Python and SQL: Complementary tools for complex challenges in data science
While Data Scientists today have an ever-expanding list of toolkits, languages, libraries and platforms at their disposal, two mainstays––Python and SQL––are likely to remain staples of data analysis for years to come. Here, we’ll look at the role these languages play in the rapidly evolving field of Data Science.
If you’re reading this piece, odds are you’re well aware that data is a big deal in the world today. As consumers, we produce it with each click of the mouse and tap of the screen. As technologists, we think about the best ways to leverage it to improve products and drive decisions. And as human beings, we hope it can keep us healthier and safer, and bring more clarity to the decisions we make every day. The concept of “big data”––once an emerging trend and now a cliche––seems to have a connection to every article we read, every ad we see, and every email that lands in our inbox.
When data got “big,” so did Data Science––an interdisciplinary field that draws on traditional computer science as well as old and new programming tools, and uses the scientific method to extract meaningful insights from structured, semi-structured and unstructured data. Like traditional software engineers, data scientists rely heavily on knowledge of fundamental concepts in computer science, and deal with algorithmic challenges like managing trade-offs between time and memory. While traditional software engineers focus on building applications for end users, however, data scientists manipulate large sets of data and uncover actionable knowledge, which require supplementary skill sets within mathematics, statistics and analytics.
“Data Scientist” consistently tops lists of the fastest growing, highest paying and most fulfilling jobs, both within the technology industry as well as in sectors including energy, financial services, public health and government. Back in 2012, Harvard Business Review dubbed data science the “sexiest job of the 21st century,” and the field lived up to this swooning superlative over the nine years that followed, thanks to trends such as expanding cloud infrastructure and the growth of Machine Learning and AI fueling continuous job growth. Nearly a decade later, the outlook for data scientists is just as bright, as the U.S. Bureau of Labor Statistics predicted 31% job growth between 2019 and 2029.
There is no doubt that the complexity of information that Data Scientists handle will continue to expand, so it’s natural to expect the tools and technologies at their disposal will evolve along with the tasks at hand. While keeping up with emerging skill sets is par for the course for any engineer, there are certain mainstay technologies that promise to remain relevant to the processes of retrieving, manipulating and deeply analyzing data for years to come. Two of these tools are SQL (Structured Query Language) and Python. Here, we’ll take a look at why these two languages remain integral tools for data analysis, the roles they each play in Data Science, and which tool to use depending on the use case.

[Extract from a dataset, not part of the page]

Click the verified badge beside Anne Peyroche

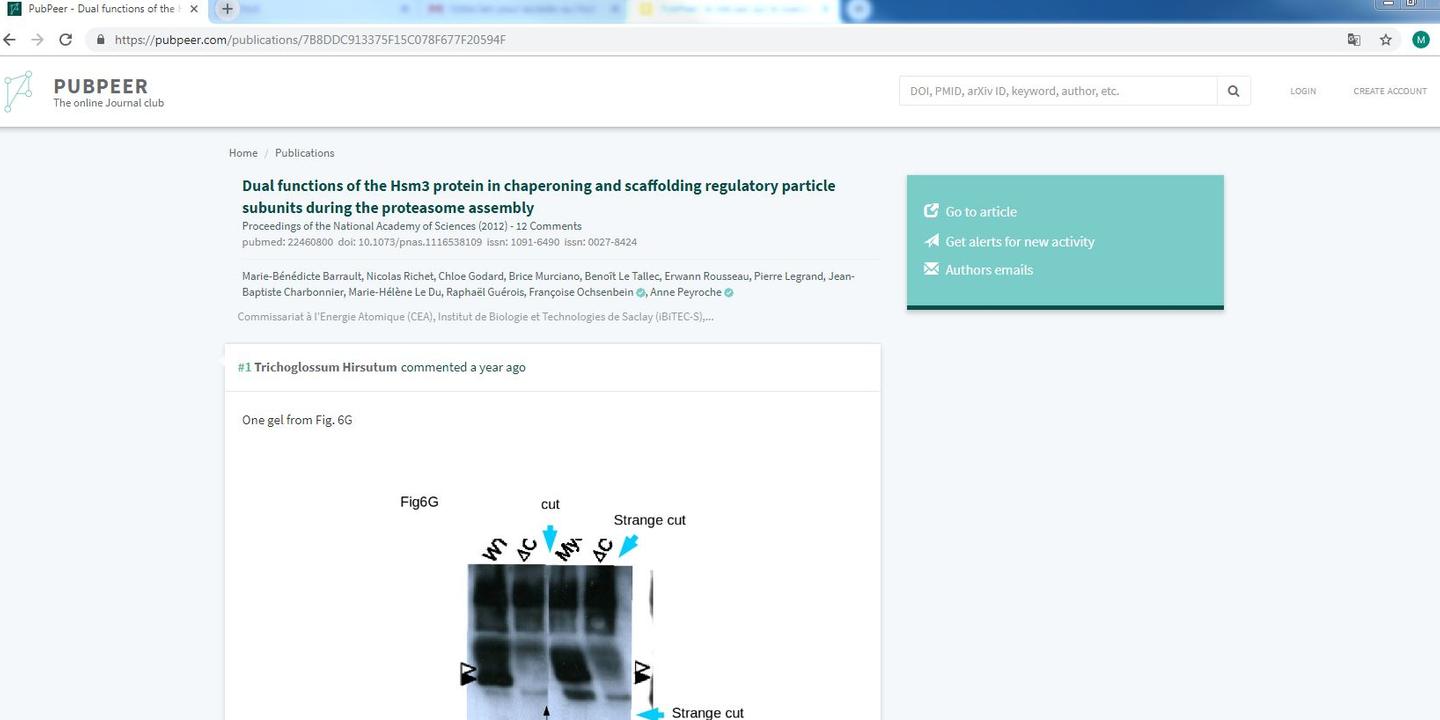tap(728, 292)
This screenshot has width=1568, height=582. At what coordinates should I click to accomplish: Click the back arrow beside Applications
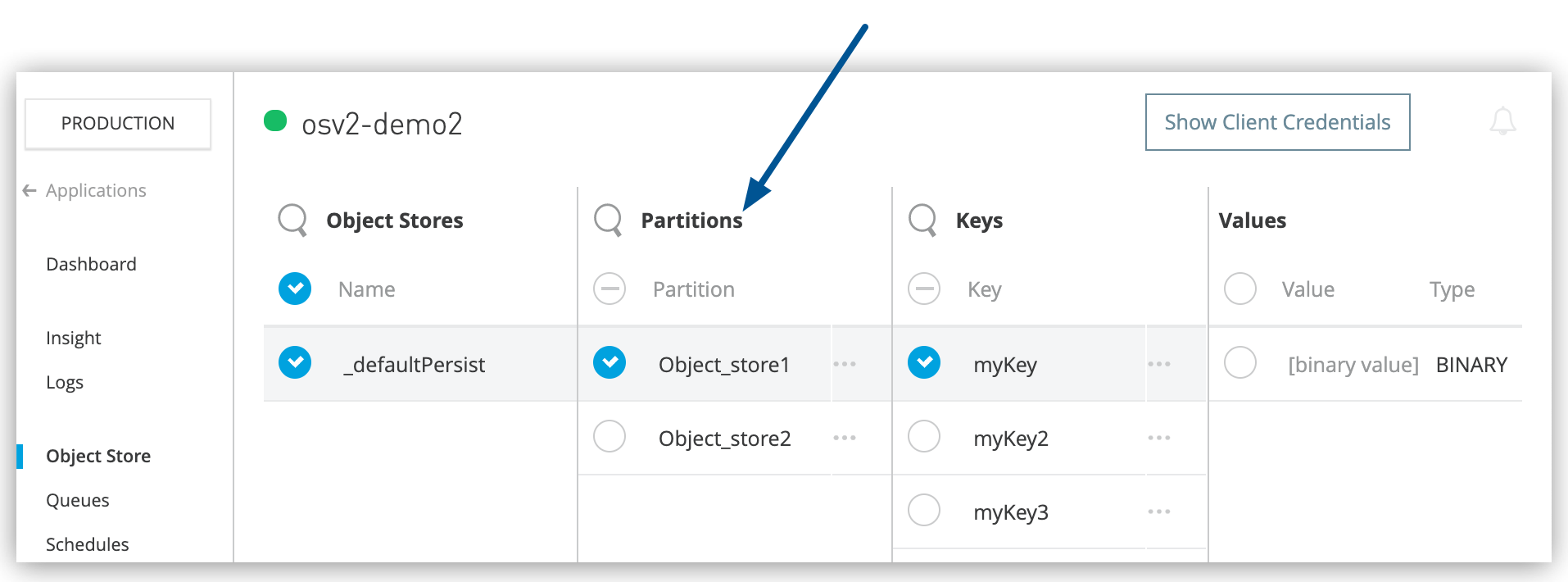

SQL: A time-honored tool for data retrieval
Structured Query Language (SQL) has been a cornerstone of data analysis since its introduction in the 1970s shortly after the development of relational databases. SQL is a richly featured language that allows users to manipulate data in very specific and targeted ways, and delivers the ability to perform the gamut of “CRUD” (create, read, update and delete) operations on data stored in tables within a Relational Database Management System.
While SQL is an excellent tool for extracting data from a database, it is limited in what it can do with data once it has been retrieved. Transforming and manipulating data in complex ways, and performing higher level analyses that are common practice in modern data science such as regressions, trend lines, statistical analysis and working with time series datasets would be challenging, if not altogether impossible using SQL.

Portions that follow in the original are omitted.